0:05

So here we are in our studio, having just completed the Mann-Whitney U

test on two levels of IDE, Visual Studio and Eclipse.

And now we're moving to three levels,

which will require that we use a one way ANOVA.

So let's read in our new data file, IDE3,

because it has three levels, and let's view that as we normally do.

And we can see the first 20 subjects use Visual Studio.

The next 20 used Eclipse, and the final 20 now used PyCharm all with times in

minutes for how long it took them to write these programs in the various languages.

As is our practice, we'll turn subject into a nominal factor and

we can summarize over each of those columns here.

We can see the mean time is 353 minutes for writing these programs.

We can also look by the three levels of IDE now with our DD ply

command as we've done in the past.

We can see means and standard deviations and other information there.

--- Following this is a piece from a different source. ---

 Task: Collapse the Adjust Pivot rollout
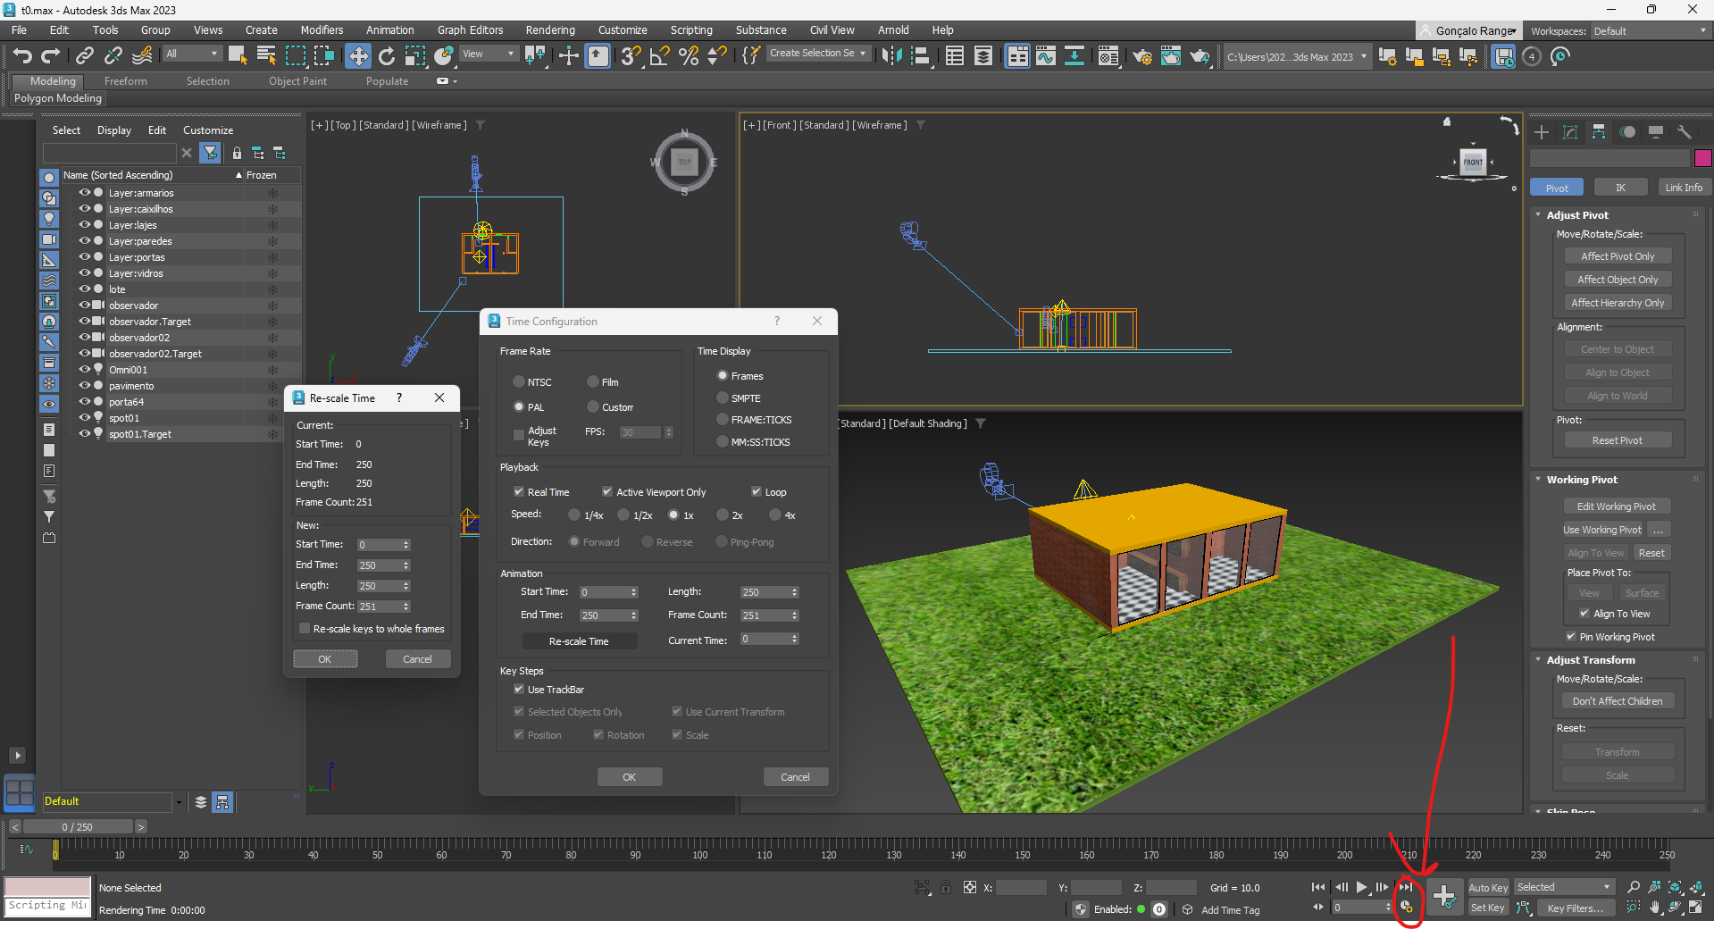click(1577, 215)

Remember, we're back on the time measure here,

not log time as we transformed our data last time.

1:25

We can see Visual Studio and Eclipse haven't changed, the histogram for

PyCharm is new, and there it is, we can see there were

quite a few students who took between 200 and 300 minutes for these programs.

And a box plot now compares all three.

Looks like PyCharm might have a little edge on Visual Studio, and

both look like they were faster to do than Eclipse.

1:50

As we did before, we'll test for

normality on the result of this time of the new level of PyCharm and

the P value is significant, so we have a departure from normality and the response.

But we should test it on the residuals as is more proper and so,

we fit our model and test the residuals.

Again, seeing a departure and we can see that again with our QQ plot,

quite a departure obviously here on the end for normality.

2:18

We can test lognormality as we did before of the PyCharm level.

We already did it previously on Digital Studio and Eclipse.

And the lognormality test with the KS test shows that we're

not statistically significant in a departure from lognormaility.

So again as before, that that gives us an indication that the PyCharm times may

be lognormally distributed.

So let's create the LogTime column and we'll go ahead and

view that having been created just as before.

The only difference from before is that we have PyCharm now as well with a log time

result.

3:00

And we can do the normality test on log time as the response and

see that in fact we are now no longer significantly different from a normal

distribution according to the Shapiro-Wilk test.

And we can also do the same test on the residuals now for log time.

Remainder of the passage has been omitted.